Spilich set smokers and non-smokers to such complex tasks as reading and recalling a short story, driving (using a computerized simulator), and remembering a series of letters on a short-term basis. He divided people into three groups: non-smokers; smokers allowed, in testing, to smoke freely; and smokers who were not allowed to smoke for an hour before the experiment.

All groups abstained from coffee and soft drinks for two hours before the experiment. To equalize the effects on performance involved in the physical routine of smoking (generally negative and time-killing), those who did not smoke during the tests were asked to "sham smoke."

Spilich found that while both smoking and abstaining smokers performed slightly better than non-smokers on simple repetitive tasks, the results reversed as tasks increased in complexity.

Notably, in the simulated driving test, smoking smokers got involved in almost three times as many rear-end collisions as non-smokers did, and in nearly twice as many as did abstaining smokers.

Especially significant is the fact that merely spurning cigarettes for one hour (and then not smoking during the test) resulted in an emergency-conditions driving record nearly twice as good as that of the "smoking smokers." Thus, the smoker puffing away on a cigarette would seem to be a sort of "ticking bomb" for complex activities in which safety is involved.

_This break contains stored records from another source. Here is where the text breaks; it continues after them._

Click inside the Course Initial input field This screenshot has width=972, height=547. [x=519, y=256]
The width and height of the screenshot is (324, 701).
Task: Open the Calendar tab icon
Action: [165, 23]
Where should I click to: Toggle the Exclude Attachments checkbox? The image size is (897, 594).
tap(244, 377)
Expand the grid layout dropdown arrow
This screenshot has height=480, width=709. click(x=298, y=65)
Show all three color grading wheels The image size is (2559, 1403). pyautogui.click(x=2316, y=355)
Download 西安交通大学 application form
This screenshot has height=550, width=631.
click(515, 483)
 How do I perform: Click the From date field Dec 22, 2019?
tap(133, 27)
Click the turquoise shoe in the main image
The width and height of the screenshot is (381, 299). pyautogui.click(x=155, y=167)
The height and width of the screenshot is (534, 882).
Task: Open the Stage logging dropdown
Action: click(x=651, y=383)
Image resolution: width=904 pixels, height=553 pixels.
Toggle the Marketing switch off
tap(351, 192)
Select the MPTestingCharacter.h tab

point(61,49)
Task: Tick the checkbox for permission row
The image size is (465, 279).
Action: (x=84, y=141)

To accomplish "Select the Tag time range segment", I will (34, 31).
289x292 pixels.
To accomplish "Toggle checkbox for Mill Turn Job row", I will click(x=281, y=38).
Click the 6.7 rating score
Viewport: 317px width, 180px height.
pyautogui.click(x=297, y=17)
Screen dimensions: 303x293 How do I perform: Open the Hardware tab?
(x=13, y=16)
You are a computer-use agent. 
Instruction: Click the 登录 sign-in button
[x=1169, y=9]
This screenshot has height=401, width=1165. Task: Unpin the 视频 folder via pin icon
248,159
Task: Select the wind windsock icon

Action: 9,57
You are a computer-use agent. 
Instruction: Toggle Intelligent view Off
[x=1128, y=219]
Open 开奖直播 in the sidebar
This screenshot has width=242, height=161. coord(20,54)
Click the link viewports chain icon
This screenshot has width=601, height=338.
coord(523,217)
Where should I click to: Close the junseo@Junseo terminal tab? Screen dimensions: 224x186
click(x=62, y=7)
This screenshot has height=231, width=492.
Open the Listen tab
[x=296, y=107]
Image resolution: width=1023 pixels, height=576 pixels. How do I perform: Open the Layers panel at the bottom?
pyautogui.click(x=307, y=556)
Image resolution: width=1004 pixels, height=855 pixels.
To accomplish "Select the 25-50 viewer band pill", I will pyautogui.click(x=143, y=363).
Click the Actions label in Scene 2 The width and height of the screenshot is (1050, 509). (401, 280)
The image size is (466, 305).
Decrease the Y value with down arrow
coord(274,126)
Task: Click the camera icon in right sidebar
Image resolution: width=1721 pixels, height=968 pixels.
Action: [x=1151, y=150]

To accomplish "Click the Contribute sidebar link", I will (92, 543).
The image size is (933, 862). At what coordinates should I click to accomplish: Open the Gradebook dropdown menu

Spilich concluded that to smoke is to err. Smoking may help with simple repetitive tasks, but "it exerts a negative effect upon more complex tasks which require access to working memory, [to] long-term memory, and [to] one's extensive knowledge base." He also suggests that the smoker's handicap is by far more pronounced when the situation demands the most complex thinking - as when "a pilot is taking off or landing, or a machine operator is faced with a serious malfunction."

If Spilich's research is correct, smoking makes you just a little bit dumb before it makes you dead. It could cause you to make a piloting mistake.

As for the "dead" part: About 1,000 people a day die from tobacco-related disease in the United States of America. Practiced by only a third of the adult U.S. populace, smoking causes 85 percent of this country's lung cancers, 80 to 90 percent of long-term severe lung diseases (emphysema, chronic bronchitis), and 30 percent of the deaths from coronary heart disease.